Die Regierenden und die Regierten verstehen einander nicht mehr. Sie nutzen zwar noch die gleichen Worte wie „Demokratie“, „Freiheit“ und „Rechtsstaat“, aber meinen damit offenbar jeweils etwas anderes. Hier ist, zur besseren Verständigung, eine kleine Übersetzungshilfe.
Unter Ehefrauen ist es kein Geheimnis: Du kannst deinem Mann problemlos alles sagen, jedes Geheimnis anvertrauen, es bleibt vertraulich, denn er hört dir sowieso nicht zu. Ehemänner bestreiten das auch gar nicht. Sie meinen allerdings, genau dies sei das Geheimnis einer guten Ehe.
Wie dem auch sei, die Inflation erwischt derzeit nicht nur den Euro, sondern auch das Gefühl des Nichtgehörtwerdens. Wenn Bürger Angst vor der Zukunft haben und dabei die größte Sorge die Bundesregierung ist, dann ist das schon ziemlich problematisch.
Als Serviceleistung möchte ich einfach mal so etwas Ähnliches wie Frau – Deutsch / Deutsch – Frau, schnelle Hilfe für den ratlosen Politiker anbieten, also eine Erklärung, was Bürger zum Beispiel unter Begriffen wie Demokratie, Recht und Freiheit verstehen.
Demokratie:
Wenn Bürger von Demokratie sprechen, dann meinen sie ein System, bei dem man mit Wahlen etwas ändern kann.

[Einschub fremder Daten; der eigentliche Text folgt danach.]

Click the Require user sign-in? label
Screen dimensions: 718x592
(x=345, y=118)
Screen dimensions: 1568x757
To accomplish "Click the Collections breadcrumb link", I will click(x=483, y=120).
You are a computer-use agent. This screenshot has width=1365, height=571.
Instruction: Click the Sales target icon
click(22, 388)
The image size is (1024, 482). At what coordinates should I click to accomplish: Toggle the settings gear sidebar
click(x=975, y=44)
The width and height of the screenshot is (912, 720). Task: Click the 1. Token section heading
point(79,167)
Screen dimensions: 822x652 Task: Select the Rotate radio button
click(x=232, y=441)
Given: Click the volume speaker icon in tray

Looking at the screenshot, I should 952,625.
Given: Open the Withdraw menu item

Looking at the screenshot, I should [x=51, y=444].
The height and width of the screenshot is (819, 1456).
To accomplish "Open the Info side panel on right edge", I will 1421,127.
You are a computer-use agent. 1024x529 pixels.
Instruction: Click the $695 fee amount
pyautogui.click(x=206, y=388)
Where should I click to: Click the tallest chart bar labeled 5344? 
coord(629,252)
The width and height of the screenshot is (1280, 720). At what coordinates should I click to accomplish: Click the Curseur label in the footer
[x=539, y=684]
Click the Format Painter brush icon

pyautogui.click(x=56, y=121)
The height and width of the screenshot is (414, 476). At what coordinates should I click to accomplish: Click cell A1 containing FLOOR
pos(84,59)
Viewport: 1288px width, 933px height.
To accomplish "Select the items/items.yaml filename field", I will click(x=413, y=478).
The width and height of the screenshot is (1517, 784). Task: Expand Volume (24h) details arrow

Die Demokratie ist der gewaltfreie Ersatz einer gewaltsamen Revolution. Dafür braucht man eine Wahlmöglichkeit, also eine Opposition. Diese soll opponieren, deshalb heißt sie so. Der Begriff kommt von dem lateinischen oppositio, das bedeutet „das Entgegengesetzte“.
Beispielsweise wollen viele Bürger nicht ein anderes oder milderes Heizungsgesetz, sondern gar keins. Sie wollen selbst entscheiden, wie sie heizen. Sie wollen auch die Wirtschaft nicht auf eine andere Art oder vielleicht etwas weniger verschrottet sehen. Sie wollen, dass sie floriert. Opposition bedeutet also, diese Standpunkte zu vertreten. Parteien, die das tun, bekommen Zulauf.
Kann man nichts ändern, sondern bekommt das Gleiche oder sogar Dasselbe in Grün, egal, was man wählt, dann entspricht das nicht dem, was Bürger unter Demokratie verstehen. Wenn dann sogar Wahlen rückgängig gemacht werden, bezeichnen Bürger dies als undemokratisch und als Fall für den Verfassungsschutz. Nur mal als Idee, warum in Thüringen die politischen Verhältnisse so schwierig sind.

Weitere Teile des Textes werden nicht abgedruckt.